I would be responsible for structuring the deal and bringing in investors, which adds another set of challenges for how to structure it. What would be the best way to raise money for a deal like this? Syndication? A fund? Private Lenders?
Any advice would be greatly appreciated.
Most Popular Reply

Hey Matthew, this sounds like an interesting opportunity for you. Here are my initial thoughts/questions:
Do you know the approximate value of the land and is it owned free and clear of any debt? (X - $5000) If so, you could simply have the land owner contribute the value of the and as equity into the deal and give them a percentage based on the total equity required for the deal. This as I said is a very simple way to structure it, since you would otherwise have to raise equity and or debt to purchase the property and then have holding costs until the project was fully entitled and ready to be built.

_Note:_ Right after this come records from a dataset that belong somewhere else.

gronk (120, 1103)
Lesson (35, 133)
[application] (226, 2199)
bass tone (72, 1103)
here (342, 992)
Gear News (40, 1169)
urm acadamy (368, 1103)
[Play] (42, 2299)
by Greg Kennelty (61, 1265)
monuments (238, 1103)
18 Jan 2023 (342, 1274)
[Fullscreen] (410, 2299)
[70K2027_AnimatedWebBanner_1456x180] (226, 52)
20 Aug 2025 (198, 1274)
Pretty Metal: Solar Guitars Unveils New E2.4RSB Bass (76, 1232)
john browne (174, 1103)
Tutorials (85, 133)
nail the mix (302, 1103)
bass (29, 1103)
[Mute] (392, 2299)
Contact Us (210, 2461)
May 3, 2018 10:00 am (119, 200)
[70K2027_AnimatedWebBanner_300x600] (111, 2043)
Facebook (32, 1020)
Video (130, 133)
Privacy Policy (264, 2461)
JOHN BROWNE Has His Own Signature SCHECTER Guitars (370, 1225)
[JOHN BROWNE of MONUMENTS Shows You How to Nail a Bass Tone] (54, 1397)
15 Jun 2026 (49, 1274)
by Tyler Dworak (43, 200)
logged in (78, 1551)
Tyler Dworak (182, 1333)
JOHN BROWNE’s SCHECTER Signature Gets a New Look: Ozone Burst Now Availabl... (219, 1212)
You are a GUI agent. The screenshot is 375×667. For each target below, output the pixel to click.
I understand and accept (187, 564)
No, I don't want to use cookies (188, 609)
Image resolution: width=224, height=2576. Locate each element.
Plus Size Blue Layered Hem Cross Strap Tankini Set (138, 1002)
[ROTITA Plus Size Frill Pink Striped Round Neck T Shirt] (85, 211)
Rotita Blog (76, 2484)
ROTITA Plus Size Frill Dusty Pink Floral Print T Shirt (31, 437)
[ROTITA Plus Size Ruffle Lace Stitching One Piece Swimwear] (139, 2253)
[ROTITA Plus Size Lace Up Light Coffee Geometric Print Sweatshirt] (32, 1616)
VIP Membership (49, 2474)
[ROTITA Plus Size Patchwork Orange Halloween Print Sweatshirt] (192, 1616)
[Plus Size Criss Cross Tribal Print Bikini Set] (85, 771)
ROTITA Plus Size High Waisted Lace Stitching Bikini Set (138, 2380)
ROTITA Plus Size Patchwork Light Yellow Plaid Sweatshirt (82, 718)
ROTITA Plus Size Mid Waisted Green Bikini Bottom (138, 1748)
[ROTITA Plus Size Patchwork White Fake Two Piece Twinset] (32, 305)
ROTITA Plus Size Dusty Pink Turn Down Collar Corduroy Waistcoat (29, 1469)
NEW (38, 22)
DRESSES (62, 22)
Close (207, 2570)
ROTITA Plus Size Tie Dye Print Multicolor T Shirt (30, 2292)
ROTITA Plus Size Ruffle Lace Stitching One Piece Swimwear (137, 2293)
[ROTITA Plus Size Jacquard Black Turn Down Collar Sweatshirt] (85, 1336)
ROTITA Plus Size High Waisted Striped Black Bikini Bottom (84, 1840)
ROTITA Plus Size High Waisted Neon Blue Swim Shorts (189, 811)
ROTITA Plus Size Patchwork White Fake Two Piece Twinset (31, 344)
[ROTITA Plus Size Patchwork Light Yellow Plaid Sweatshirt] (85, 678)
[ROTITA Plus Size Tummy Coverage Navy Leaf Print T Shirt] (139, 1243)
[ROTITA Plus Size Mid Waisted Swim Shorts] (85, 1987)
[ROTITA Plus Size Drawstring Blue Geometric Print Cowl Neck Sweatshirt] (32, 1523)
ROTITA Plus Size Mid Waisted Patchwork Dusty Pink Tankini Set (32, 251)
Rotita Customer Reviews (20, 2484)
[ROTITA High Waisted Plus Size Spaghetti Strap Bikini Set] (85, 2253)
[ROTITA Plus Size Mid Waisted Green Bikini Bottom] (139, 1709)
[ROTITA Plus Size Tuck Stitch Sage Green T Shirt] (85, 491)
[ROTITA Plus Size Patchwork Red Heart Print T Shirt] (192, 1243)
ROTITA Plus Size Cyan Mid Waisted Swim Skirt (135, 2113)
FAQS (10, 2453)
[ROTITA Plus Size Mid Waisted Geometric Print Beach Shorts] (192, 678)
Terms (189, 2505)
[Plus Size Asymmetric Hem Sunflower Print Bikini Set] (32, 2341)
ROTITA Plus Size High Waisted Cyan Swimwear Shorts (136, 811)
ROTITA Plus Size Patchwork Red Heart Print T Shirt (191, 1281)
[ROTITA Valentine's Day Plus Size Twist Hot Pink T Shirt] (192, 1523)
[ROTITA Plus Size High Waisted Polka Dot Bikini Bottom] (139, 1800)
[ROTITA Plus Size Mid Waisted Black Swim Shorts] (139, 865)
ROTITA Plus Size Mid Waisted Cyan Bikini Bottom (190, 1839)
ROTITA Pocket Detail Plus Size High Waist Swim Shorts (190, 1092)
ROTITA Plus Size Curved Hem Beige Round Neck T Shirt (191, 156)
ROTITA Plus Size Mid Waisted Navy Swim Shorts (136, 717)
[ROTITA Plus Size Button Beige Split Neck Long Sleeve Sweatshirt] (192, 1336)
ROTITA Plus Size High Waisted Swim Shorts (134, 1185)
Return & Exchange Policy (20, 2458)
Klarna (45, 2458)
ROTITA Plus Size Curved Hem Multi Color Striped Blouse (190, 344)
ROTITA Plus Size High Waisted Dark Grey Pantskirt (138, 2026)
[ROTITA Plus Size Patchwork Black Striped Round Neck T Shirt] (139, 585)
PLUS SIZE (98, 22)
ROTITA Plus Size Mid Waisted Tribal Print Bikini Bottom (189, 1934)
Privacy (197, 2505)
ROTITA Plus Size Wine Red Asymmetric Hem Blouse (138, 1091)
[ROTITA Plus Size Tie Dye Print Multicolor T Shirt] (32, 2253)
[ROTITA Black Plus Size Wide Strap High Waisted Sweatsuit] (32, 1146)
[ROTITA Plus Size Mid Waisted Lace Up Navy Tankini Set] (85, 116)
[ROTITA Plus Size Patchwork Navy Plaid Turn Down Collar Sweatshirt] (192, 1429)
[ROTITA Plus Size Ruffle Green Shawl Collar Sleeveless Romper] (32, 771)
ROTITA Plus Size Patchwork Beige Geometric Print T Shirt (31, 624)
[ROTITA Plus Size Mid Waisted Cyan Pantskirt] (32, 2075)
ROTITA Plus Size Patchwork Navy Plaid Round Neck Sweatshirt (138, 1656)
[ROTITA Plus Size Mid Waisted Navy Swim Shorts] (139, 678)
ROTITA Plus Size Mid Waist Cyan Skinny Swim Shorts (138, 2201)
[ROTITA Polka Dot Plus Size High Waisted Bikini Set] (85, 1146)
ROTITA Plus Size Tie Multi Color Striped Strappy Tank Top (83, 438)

Is the land fully entitled? If it was previously approved, what is needed before you can put a shovel in the ground and who is handling that process? Do you need to re-engage consultants to finalize plans with the city? Architects, engineers etc.
Who will be liable for any debt or construction loans obtained? If the land owner is not going to be signing on any loans you should further reduce their percentage based on the added risk being taken on by you and your investors.
In any case, you should structure the actual "partnership" or entity with you as the general partner or managing member depending on your entity structure, so you have control of the operation.